What Is the Georgia Promise Scholarship?
The Georgia Promise Scholarship was established by House Bill 60, signed into law in 2023 and funded beginning in the 2024-2025 school year. It is an Education Savings Account (ESA) program, sometimes called a school choice scholarship.
Here is the basic structure: the state takes a portion of the per-pupil education funding that would otherwise go to a public school district and redirects it into a restricted-use account controlled by the family. Families then use that money to pay for approved educational expenses. For the initial rollout, the annual benefit per eligible student was set at approximately $6,500, drawn from the state education formula funding.

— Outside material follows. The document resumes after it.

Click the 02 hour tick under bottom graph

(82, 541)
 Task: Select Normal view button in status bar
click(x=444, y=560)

This is fundamentally different from the HOPE and Zell Miller Scholarships, which are merit-based college aid programs administered by the Georgia Student Finance Commission. HOPE and Zell Miller are for students who have already graduated from high school and are enrolling in Georgia colleges. The Promise Scholarship is for K-12 students who are currently in or transitioning out of public school.
Who Is Eligible?
This is where many homeschool families hit a wall: the Georgia Promise Scholarship was not designed for families already homeschooling independently under O.C.G.A. § 20-2-690. Eligibility in the initial program phases was restricted to students who were enrolled in a public school that had been assigned a failing grade under the state's school accountability system — specifically, schools that received an "F" grade on Georgia's school report card for two or more consecutive years.

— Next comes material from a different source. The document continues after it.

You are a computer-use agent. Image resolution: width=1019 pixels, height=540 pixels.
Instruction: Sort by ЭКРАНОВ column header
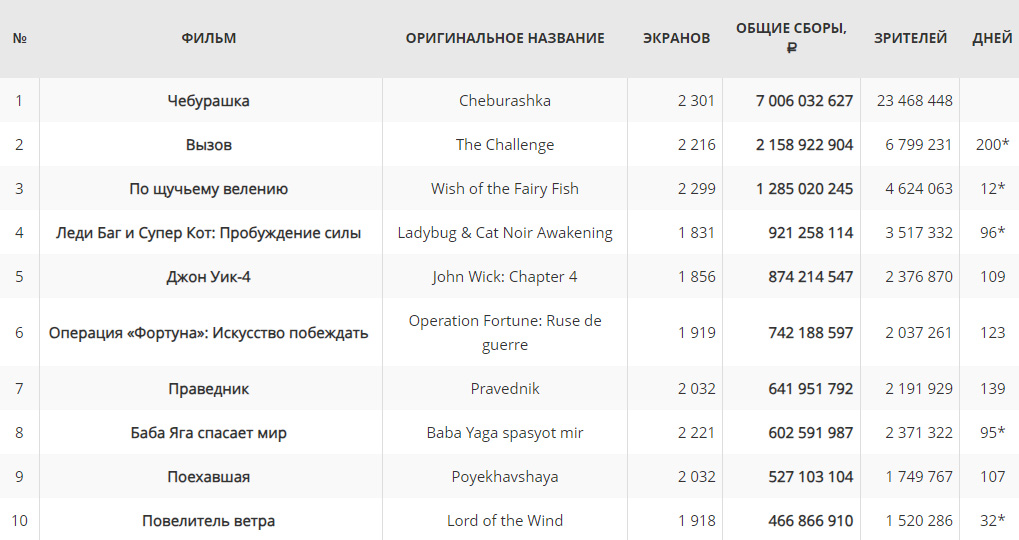click(676, 39)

To qualify, a student must have:
- Been enrolled in a qualifying low-performing public school during the prior academic year
- Applied during the enrollment window before the academic year begins
- Received approval from the Georgia Student Finance Commission, which administers the program
A student who has been independently homeschooling for one or more years — and who was not enrolled in a public school during the prior year — does not qualify under the initial eligibility framework. The law specifically requires prior public school enrollment as the gateway.
This means if you pulled your child from a qualifying school and have been homeschooling for the past three years under a filed Declaration of Intent, you are not eligible to suddenly enroll in the Promise Scholarship program and draw funds for your homeschool expenses. The eligibility window closes once you leave the public school system.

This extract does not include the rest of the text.